Will there be an acclimation time for the plants to get accustomed to the new lighting? Like when you add a new plant into the tank it takes a bit of time to start growing.. will this be the same for the existing plants with the new light? The reason I ask, is because I am starting to see a bit of algae (I mean a pretty small amount.. covered one leaf of my crypt, and two of one of my swords). I was just wondering if I should start worrying about an imbalance or if this could be a biproduct of the new conditions. I do realize that the uptake of the nutrients should be more with the new lights, so I am trying to compensate for that a bit. Any help is great.. thanks.


----------



## GulfCoastAquarian (Jul 30, 2002)

If conditions are right (N-P-K is balanced, CO2 present and trace elements all accounted for) then established plants should be able to respond to increased lighting immediately. The fact that they're not might point to one or more of those nutrients limiting growth. An increase in algae growth validates the increase in lighting intensity.

Time to pull out the test kits and start looking for what is missing!


----------



## Vinlo (Mar 29, 2003)

Damn, I did that too.
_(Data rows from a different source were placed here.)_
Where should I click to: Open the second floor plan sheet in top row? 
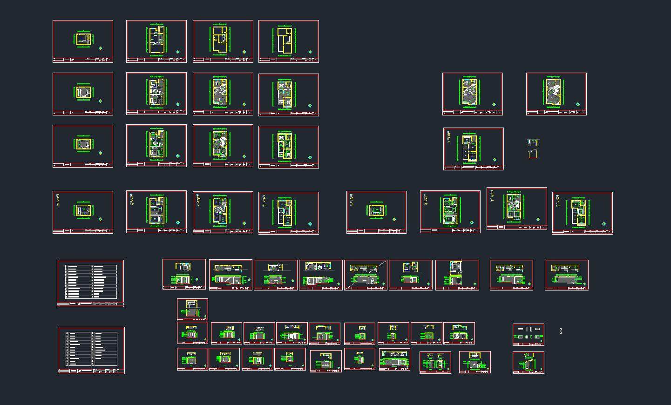pyautogui.click(x=156, y=41)
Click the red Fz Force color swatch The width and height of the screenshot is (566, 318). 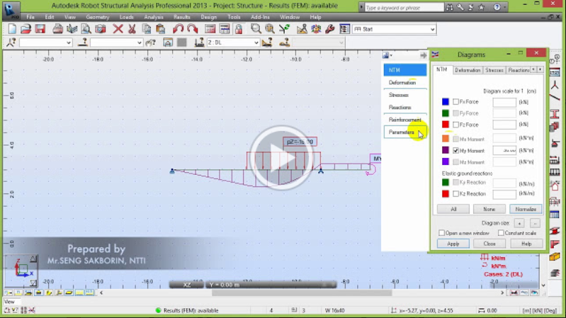tap(446, 125)
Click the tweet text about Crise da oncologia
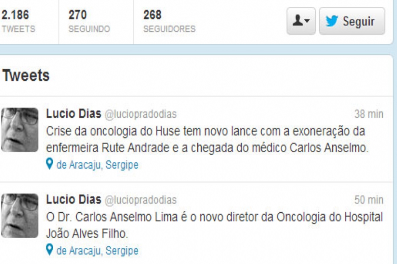This screenshot has width=397, height=264. pyautogui.click(x=207, y=140)
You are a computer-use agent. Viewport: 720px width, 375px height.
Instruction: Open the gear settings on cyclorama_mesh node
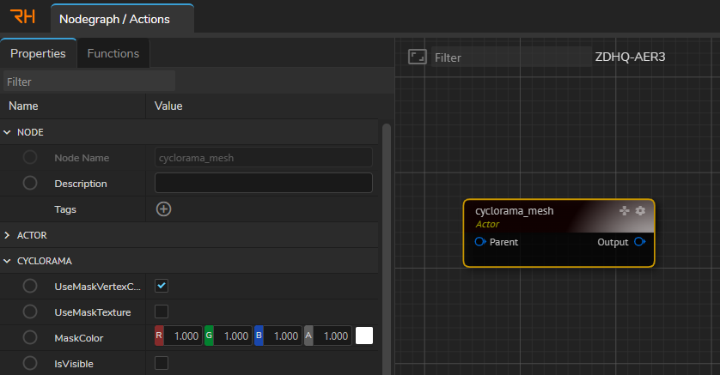pyautogui.click(x=640, y=210)
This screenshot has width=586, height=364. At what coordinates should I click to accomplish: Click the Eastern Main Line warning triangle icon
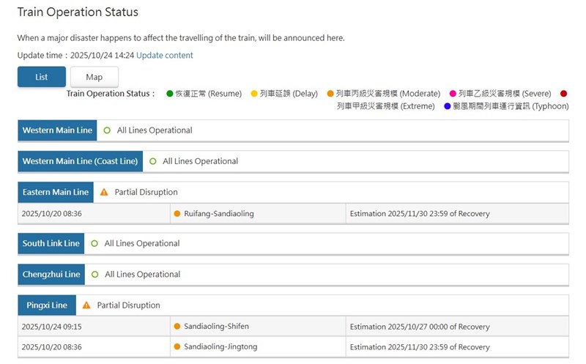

Everything was the same as before. I'll keep monkeying with stuff. See what results. I think I may need a new NO3 test kit.. doesn't seem to register much in my tank, even after I dose 5ppm (1/4 tsp). Hmm. I can't see my plants taking up that much no3.


----------



## GulfCoastAquarian (Jul 30, 2002)

Definitely get a new NO3 kit. Nitrate and Phosphate test kits don't have a very lengthy shelf life. I was screwing my readings up for a long time with an old kit. I got a new kit and everything made a lot more sense.


----------



## Wasserpest (Jun 12, 2003)

Vinlo said:


> I think I may need a new NO3 test kit.. doesn't seem to register much in my tank, even after I dose 5ppm (1/4 tsp).
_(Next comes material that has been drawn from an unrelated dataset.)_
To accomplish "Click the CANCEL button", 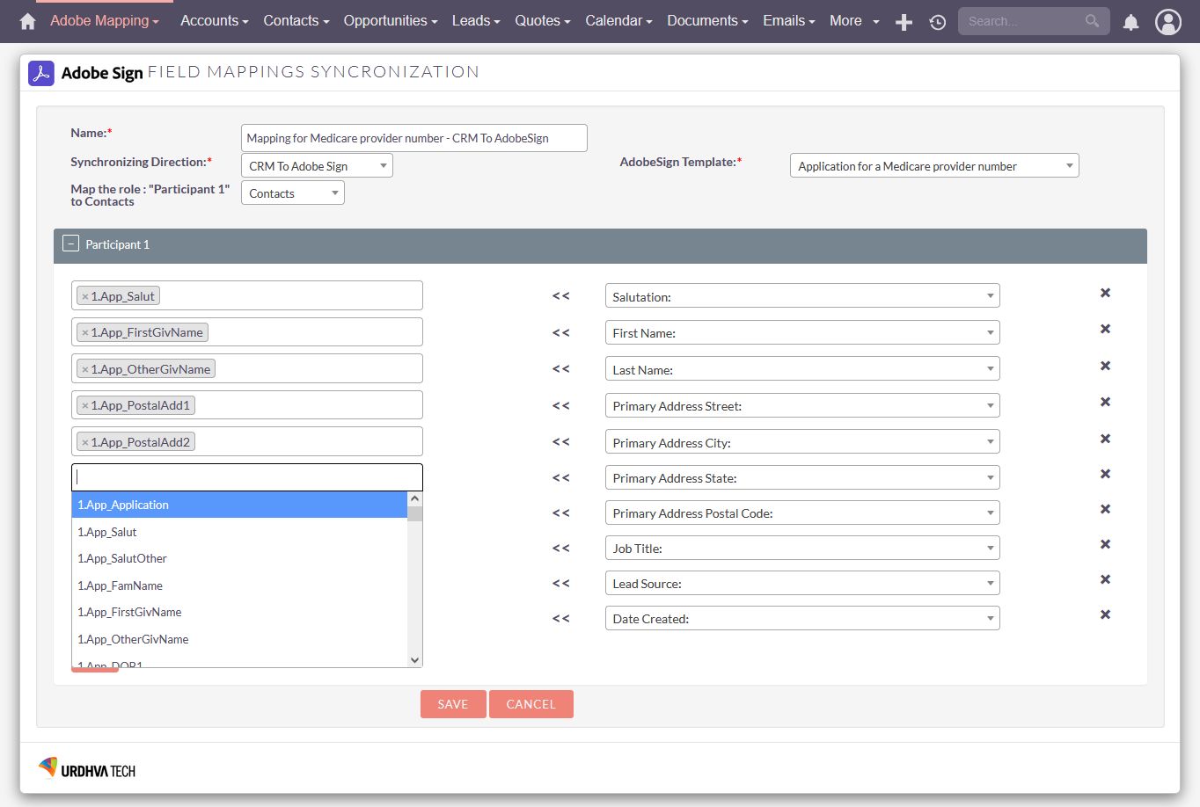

I was in the same situation with my old NO3 test kit, until I got the Red Sea kit which is much better in the low range and easier to read (for me).


----------



## Vinlo (Mar 29, 2003)

Yeah I wanted to get one of those red sea ones but no one in my area carries them. Maybe I'll just order one from Big Al's.. if they carry Red Sea.


----------



## Wasserpest (Jun 12, 2003)

I got mine from Big Als... just make sure you combine it with other stuff, or the shipping will make it expensive.


----------



## Vinlo (Mar 29, 2003)

Well.. I decide to check my test kit one last time before I went and bought a new one. I mixed 1/8tsp of KNO3 with 500ml of water. No reading. I would say that it is shot for sure. Why would it go bad so quickly? THe shelf life on the package say 2006? What gives. No more Hagen test kits for this cat.


----------



## Wasserpest (Jun 12, 2003)

Maybe your KNO3 expired :lol: :lol: :lol:


----------



## Vinlo (Mar 29, 2003)

Yeah maybe. Uhh.. that's not possible right?


----------



## Wasserpest (Jun 12, 2003)

:lol: <-- means I was just kidding :wink: 
It doesn't expire... but... The first time I got KNO3 I never got any readings just like you, until I went out and bought a bottle of stump remover, then all of a sudden I got readings... I still don't know what that first batch really was... maybe I should sniff it :hehe:


----------



## Vinlo (Mar 29, 2003)

Well, I just got an AP NO3 test kit (4 stores later.. I forgot that place existed). The new reading is somewhere around 15ppm. My PO4 is still low. Now my question is this. DO I just let the NO3 go down and raise my PO4 levels? or Do I do some water changes and reset my levels and start fresh? Now that this isn't really about lighting should we move it over to another board?


----------



## Buck (Oct 13, 2002)

Best bet is to reset with a water change and get on a good dosing plan. Its just easier that way Vinlo.


----------



## Vinlo (Mar 29, 2003)

That's what I was I figured. I know how I am spending a portion of my sunday. Also thinking about rescaping a bit. Maybe I'll wait a bit though.


----------



## SCMurphy (Oct 21, 2003)

Along the same lines as this thread:

I looked at the ODNO set up on the DIY articles and I was wondering what the difference is between hooking up two leads from a 40 watt ballast to a 40 watt bulb and hooking up one lead from a 40 watt ballast to a 20 watt bulb. Do you need to use two leads to increase the power to the bulb?


----------



## Vinlo (Mar 29, 2003)

Oh my life! I did a water and added the proper (man I was way off) amount of KCl to get 20ppm and took off for breakfast. I came back and man alive.. talk about pearling. I don't know if it is from the water or the upped amount of KCl but everything in my tank has bubbles on it, it's crazy (never did that from a water change before). So I retested my NO3 and it is back down around 10ppm, I added .3ppm of PO4 (I am going to retest in an hour or so to make sure). I like the way this is heading! Thanks everyone!


----------



## Wasserpest (Jun 12, 2003)

SCMurphy said:


> I looked at the ODNO set up on the DIY articles and I was wondering what the difference is between hooking up two leads from a 40 watt ballast to a 40 watt bulb and hooking up one lead from a 40 watt ballast to a 20 watt bulb. Do you need to use two leads to increase the power to the bulb?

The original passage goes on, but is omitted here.